The findings, among the first large follow-up studies to show a clear, lifesaving benefit of drug-eluting stents compared to bare metal stents, will be published in the May 27 issue of the Journal of the American College of Cardiology. Patients with the drug-coated stents -- designed not only to open blocked coronary arteries but also to chemically inhibit future blockage -- were less apt to die, have heart attacks or require extra stents or bypass surgery in the two years following placement of the stent.
“This might be a hidden nugget of goodness that could not be detected in clinical trials,” says Peter W. Groeneveld, MD, MS, assistant professor in Penn’s Division of General Internal Medicine. “There is a distinct possibility that drug-eluting stents not only reduce the need for future cardiac procedures, but also save lives.”
Groeneveld and his colleagues studied Medicare data to identify about 72,000 patients who received drug-eluting stents during a nine-month period in 2003, the first year the devices were approved for use in the United States. Overall, the findings showed a clear survival benefit compared to a control group of patients who got bare metal stents -- at 90 days, 1 year and 2 years, patients with drug-coated stents were less likely to die.
In a separate study which will be published in the June issue of the American Heart Journal, Groeneveld also found that drug-eluting stents also offer cost savings during the first year after placement. Although the initial cost of the device – averaging $16,000 -- outpaces that of a bare metal stent, which costs about $14,000, the Penn researchers found that among patients with the drug-coated stents, 12 percent of those studied needed additional stents placed in the first year, compared to 15 percent of patients who received bare-metal stents.
Few patients in either arm required bypass surgery in the first year following stent placement, but those who received bare-metal stents were twice as likely to need the procedure, leading to an additional cost savings of $714 per patient treated with drug-coated stents. Overall, researchers found that patients with drug-eluting stents each saved an average of $1,350 worth of follow-up care during the year, which projects a total savings of approximately $100 million dollars among the 72,000 drug-eluting stent patients studied.

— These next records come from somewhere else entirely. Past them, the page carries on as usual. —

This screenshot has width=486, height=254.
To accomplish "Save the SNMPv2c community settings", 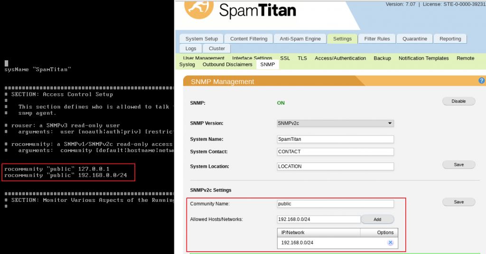I will [458, 202].
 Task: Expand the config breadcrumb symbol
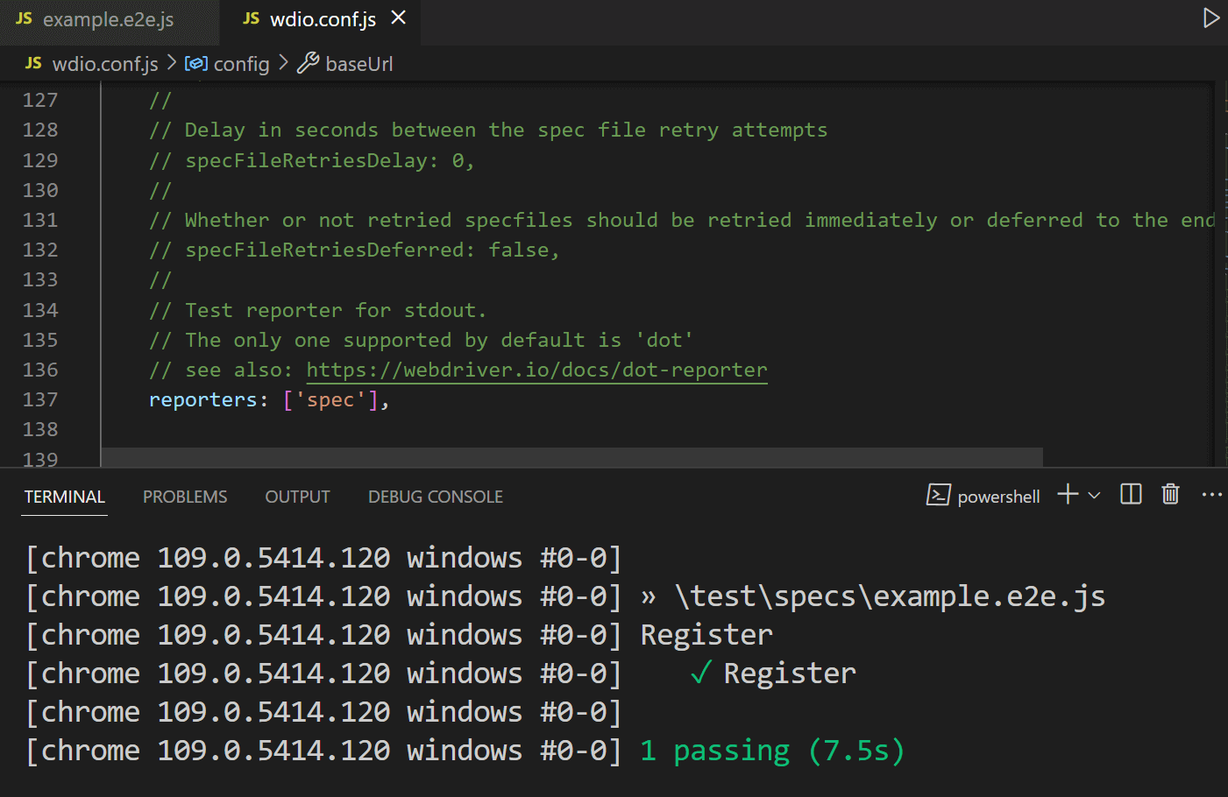pos(240,64)
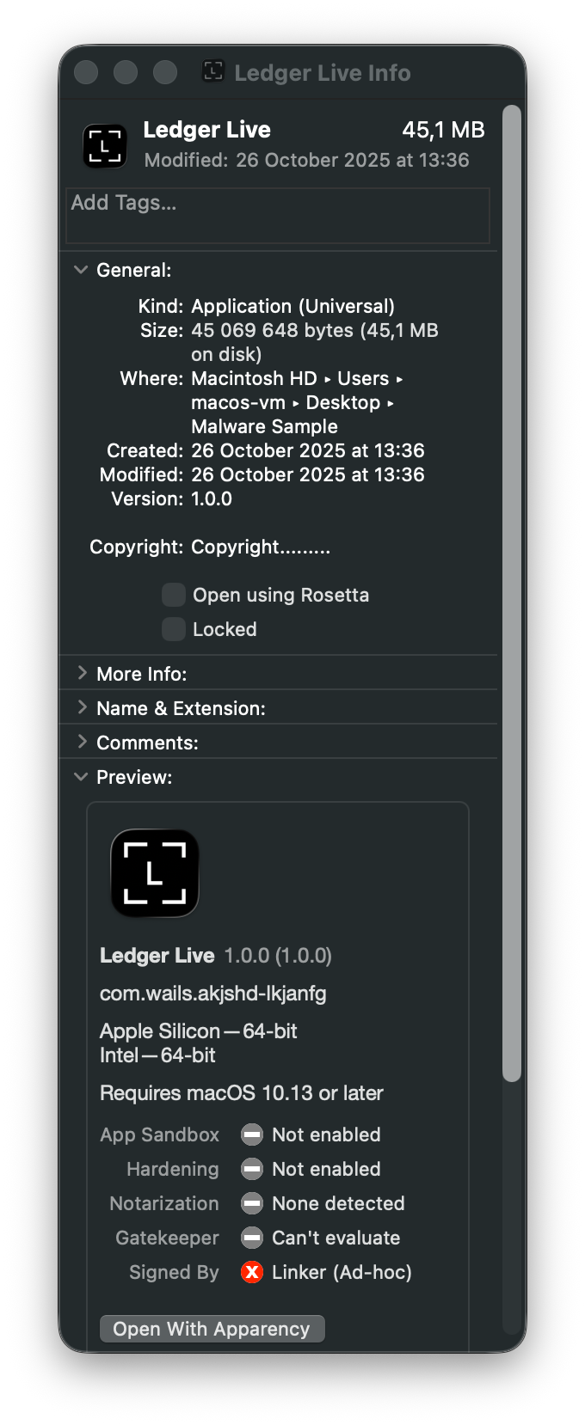Click the Ledger Live app icon in header
Screen dimensions: 585x1425
click(x=104, y=146)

The researchers note that future studies should focus on how drug therapies including clopidogrel and cholesterol-reducing statin drugs may play a role in outcomes and costs for both types of stent patients. Since recent evidence shows that clopidogrel therapy -- aimed at reducing the risk of blood clots following stent placement -- is an essential step for reducing “late” drug-eluting stent complications or failure, Groeneveld theorizes that clinical outcomes for drug-eluting stent patients might be boosted even further when patients follow an appropriate long-term drug regimen.